■ Instructions for the task ■
Using the records below, locate all lines containing "scale" and return them.

BEGIN Available data

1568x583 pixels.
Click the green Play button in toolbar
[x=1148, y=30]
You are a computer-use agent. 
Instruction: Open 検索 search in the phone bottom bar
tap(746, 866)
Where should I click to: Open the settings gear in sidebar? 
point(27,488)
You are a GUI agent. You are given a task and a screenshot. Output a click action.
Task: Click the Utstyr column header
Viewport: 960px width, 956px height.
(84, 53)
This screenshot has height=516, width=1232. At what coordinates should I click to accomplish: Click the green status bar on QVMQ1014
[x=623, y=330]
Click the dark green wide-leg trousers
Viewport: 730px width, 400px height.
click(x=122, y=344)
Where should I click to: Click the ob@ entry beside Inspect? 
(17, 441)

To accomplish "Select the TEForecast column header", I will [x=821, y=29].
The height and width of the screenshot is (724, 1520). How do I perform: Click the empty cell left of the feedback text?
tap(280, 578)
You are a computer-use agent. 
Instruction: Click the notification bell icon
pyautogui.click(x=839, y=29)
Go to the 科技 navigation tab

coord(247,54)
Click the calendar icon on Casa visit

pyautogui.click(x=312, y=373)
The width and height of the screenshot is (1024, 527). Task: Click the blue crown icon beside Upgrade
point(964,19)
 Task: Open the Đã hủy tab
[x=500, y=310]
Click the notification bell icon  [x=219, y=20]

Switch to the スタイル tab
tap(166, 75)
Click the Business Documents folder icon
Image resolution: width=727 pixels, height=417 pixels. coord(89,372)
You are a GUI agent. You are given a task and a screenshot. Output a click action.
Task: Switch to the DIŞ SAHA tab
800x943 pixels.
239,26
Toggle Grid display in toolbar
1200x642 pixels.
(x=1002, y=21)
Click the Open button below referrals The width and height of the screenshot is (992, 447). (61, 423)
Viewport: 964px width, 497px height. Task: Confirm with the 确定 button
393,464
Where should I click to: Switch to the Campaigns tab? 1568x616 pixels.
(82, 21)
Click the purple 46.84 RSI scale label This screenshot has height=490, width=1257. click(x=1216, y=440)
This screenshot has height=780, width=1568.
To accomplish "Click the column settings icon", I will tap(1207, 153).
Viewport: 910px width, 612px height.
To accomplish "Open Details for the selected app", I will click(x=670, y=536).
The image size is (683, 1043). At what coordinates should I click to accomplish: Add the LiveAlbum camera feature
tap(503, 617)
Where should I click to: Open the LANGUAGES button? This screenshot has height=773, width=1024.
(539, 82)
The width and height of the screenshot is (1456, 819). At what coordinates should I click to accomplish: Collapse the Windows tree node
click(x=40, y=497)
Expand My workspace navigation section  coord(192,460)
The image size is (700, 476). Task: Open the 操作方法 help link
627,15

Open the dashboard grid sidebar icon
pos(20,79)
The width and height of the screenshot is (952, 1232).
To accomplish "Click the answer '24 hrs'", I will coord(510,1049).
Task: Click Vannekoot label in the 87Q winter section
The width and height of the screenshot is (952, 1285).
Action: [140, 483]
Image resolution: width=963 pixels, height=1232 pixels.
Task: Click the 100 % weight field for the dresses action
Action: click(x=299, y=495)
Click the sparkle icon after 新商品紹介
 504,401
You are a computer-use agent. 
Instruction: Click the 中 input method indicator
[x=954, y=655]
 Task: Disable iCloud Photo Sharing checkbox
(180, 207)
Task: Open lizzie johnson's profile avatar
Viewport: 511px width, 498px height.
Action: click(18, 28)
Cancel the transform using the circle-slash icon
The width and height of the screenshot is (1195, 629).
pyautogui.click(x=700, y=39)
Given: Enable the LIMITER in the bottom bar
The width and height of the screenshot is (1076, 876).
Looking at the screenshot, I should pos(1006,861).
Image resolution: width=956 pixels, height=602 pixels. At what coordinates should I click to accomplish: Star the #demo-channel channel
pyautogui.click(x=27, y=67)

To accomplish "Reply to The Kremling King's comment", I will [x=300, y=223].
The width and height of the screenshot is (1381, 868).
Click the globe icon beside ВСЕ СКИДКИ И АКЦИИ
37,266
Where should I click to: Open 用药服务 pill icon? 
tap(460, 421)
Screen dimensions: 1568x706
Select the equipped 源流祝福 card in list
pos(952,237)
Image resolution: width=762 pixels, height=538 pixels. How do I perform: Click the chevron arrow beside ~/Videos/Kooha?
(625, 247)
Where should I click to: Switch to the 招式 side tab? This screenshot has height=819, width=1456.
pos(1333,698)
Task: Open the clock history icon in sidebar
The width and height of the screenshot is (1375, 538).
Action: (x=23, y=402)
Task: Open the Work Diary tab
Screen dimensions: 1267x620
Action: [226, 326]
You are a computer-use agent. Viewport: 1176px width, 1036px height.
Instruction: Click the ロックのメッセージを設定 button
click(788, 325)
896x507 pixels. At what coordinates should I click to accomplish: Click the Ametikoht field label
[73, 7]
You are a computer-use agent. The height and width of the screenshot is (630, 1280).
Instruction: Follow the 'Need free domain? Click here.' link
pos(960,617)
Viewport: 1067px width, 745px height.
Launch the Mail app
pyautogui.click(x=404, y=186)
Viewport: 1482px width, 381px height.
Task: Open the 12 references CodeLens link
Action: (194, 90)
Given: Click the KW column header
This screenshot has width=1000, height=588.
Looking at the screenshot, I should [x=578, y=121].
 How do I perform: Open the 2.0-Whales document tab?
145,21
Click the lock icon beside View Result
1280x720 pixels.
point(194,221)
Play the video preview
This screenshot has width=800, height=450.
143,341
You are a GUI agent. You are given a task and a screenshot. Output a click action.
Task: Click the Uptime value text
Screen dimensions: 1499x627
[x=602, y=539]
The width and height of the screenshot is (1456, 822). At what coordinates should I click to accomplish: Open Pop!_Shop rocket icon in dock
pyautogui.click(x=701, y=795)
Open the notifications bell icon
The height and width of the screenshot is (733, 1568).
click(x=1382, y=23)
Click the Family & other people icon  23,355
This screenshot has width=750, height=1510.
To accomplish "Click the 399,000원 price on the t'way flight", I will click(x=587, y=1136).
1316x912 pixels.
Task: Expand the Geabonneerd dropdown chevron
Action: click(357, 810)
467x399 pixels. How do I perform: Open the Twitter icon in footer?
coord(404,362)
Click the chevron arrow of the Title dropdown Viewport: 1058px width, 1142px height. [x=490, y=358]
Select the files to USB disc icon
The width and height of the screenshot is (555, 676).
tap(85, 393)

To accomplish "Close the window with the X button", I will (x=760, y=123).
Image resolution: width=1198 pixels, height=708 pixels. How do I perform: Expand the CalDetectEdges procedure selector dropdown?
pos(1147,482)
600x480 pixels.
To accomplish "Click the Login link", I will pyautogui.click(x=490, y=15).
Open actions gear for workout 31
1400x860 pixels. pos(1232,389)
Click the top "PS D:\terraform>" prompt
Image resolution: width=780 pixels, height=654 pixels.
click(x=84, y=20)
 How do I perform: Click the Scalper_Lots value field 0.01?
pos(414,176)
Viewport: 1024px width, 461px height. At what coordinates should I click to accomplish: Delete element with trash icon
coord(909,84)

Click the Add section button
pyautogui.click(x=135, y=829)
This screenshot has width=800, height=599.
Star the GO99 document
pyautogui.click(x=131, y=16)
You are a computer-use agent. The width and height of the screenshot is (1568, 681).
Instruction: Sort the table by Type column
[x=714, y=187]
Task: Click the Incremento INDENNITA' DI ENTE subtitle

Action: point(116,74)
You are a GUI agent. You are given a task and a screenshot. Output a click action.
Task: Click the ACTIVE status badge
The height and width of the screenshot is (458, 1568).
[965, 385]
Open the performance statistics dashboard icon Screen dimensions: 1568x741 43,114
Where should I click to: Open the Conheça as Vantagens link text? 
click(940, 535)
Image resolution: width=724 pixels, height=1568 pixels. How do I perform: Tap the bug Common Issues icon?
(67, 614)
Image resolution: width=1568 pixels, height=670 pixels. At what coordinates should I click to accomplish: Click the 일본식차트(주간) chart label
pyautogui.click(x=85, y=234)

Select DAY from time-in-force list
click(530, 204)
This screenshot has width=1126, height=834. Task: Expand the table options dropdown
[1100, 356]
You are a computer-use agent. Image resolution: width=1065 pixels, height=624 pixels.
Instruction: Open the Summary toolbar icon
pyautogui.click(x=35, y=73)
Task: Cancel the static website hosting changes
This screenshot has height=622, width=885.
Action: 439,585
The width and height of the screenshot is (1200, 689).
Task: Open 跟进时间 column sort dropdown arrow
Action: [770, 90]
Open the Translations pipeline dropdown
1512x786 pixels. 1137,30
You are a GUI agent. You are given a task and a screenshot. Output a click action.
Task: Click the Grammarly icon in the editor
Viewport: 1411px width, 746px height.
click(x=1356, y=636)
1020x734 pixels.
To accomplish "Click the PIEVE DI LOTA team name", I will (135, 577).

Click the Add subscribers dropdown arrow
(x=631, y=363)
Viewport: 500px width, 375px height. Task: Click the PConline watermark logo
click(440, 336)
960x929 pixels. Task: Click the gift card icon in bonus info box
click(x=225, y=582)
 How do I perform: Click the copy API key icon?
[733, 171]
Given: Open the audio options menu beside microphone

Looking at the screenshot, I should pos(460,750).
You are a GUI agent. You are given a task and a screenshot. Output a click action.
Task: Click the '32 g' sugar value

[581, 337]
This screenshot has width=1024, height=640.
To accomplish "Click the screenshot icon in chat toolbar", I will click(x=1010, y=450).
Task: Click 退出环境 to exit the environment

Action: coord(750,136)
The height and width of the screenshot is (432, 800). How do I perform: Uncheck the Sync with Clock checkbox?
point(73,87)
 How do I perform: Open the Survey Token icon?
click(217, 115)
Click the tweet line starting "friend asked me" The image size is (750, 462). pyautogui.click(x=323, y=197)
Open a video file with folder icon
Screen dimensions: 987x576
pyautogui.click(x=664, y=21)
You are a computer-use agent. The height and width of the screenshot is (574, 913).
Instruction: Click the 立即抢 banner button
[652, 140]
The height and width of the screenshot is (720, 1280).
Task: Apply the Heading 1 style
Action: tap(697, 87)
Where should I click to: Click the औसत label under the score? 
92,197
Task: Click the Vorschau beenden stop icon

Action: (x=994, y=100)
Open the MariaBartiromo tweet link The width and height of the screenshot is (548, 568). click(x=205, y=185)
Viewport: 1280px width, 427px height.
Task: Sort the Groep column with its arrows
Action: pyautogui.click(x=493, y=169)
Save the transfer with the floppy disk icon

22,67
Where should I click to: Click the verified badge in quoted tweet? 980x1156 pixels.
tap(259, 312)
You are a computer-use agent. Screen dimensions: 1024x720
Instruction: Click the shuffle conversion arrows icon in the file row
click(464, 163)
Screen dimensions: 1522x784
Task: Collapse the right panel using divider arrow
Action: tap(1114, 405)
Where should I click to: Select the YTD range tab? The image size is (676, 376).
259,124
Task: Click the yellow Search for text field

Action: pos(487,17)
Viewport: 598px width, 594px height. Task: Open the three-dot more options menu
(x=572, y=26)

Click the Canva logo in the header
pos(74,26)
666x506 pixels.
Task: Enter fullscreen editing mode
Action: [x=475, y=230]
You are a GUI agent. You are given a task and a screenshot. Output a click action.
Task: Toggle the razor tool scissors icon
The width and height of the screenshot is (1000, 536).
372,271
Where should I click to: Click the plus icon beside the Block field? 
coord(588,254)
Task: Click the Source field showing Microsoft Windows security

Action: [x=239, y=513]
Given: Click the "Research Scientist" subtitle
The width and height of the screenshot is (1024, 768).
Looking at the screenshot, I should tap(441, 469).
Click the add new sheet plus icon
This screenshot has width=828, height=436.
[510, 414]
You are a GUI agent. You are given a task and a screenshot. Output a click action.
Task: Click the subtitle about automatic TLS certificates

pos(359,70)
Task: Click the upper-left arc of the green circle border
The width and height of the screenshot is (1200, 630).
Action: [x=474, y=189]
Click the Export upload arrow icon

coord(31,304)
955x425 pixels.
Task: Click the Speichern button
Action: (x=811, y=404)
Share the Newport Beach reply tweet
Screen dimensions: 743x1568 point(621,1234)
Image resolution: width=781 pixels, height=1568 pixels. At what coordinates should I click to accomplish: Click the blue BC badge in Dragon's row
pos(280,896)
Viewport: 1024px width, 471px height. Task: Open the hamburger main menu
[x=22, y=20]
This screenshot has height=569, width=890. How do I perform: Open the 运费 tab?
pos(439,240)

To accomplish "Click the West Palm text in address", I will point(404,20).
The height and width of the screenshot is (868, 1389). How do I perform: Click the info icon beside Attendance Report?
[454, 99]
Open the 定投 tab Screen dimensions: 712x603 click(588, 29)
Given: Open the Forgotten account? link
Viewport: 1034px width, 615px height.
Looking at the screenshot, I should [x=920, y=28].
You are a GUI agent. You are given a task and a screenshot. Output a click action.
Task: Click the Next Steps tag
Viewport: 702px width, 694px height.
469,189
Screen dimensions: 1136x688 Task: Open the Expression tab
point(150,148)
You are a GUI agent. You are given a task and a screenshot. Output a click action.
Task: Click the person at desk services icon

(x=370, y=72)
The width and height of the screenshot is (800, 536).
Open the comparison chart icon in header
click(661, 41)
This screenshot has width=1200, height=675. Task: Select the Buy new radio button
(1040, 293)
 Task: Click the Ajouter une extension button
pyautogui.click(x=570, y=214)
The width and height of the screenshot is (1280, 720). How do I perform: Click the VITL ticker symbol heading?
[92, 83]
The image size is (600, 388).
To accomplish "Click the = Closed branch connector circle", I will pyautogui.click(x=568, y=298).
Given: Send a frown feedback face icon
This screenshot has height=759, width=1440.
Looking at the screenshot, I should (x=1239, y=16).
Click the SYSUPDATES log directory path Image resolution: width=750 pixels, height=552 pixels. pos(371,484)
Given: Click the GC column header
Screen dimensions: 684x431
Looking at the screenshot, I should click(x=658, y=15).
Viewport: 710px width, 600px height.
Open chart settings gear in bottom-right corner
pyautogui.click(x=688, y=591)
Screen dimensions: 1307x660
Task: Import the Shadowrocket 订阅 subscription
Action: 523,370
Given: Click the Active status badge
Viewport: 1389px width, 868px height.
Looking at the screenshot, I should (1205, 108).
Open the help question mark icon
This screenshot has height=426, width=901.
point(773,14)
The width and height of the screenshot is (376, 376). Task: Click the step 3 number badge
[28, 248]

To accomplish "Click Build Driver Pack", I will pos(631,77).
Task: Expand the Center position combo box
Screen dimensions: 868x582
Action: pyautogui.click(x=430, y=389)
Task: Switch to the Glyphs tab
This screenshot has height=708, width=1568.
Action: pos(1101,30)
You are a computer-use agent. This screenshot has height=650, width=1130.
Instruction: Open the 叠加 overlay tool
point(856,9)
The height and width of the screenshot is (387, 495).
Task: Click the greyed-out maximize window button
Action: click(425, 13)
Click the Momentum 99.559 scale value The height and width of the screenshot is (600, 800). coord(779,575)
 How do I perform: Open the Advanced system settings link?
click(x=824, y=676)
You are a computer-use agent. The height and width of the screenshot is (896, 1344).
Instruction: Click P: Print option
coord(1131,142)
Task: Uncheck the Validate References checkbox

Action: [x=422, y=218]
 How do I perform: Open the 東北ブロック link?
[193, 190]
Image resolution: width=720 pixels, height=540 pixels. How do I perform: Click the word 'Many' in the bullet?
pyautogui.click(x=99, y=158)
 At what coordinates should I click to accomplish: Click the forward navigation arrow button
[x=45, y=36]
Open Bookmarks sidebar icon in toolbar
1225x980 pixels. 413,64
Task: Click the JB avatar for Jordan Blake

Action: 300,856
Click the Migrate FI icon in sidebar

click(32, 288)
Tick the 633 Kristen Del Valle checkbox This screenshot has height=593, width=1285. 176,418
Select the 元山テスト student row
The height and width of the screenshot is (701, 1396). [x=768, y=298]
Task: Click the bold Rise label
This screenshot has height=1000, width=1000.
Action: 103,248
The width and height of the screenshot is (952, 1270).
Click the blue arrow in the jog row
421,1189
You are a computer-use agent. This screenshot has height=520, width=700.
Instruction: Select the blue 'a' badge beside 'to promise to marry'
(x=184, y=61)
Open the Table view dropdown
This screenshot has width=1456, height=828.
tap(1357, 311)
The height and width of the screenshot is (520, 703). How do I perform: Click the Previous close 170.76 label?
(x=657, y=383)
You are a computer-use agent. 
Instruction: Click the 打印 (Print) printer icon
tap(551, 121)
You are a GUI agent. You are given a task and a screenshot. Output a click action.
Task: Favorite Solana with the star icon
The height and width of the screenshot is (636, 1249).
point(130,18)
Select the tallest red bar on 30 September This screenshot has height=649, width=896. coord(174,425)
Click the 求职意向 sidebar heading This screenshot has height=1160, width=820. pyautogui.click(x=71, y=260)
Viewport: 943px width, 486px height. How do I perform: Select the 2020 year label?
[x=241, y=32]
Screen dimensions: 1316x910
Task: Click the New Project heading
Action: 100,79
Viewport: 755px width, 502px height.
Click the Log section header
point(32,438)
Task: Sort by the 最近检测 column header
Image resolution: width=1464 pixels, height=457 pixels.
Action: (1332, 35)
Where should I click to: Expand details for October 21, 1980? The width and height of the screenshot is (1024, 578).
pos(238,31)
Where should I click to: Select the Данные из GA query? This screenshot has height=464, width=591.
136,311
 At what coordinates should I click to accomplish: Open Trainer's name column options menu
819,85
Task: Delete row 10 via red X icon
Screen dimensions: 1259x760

END Available data

■ Expected output ■
Click the purple 46.84 RSI scale label This screenshot has height=490, width=1257. click(x=1216, y=440)
Click the Momentum 99.559 scale value The height and width of the screenshot is (600, 800). coord(779,575)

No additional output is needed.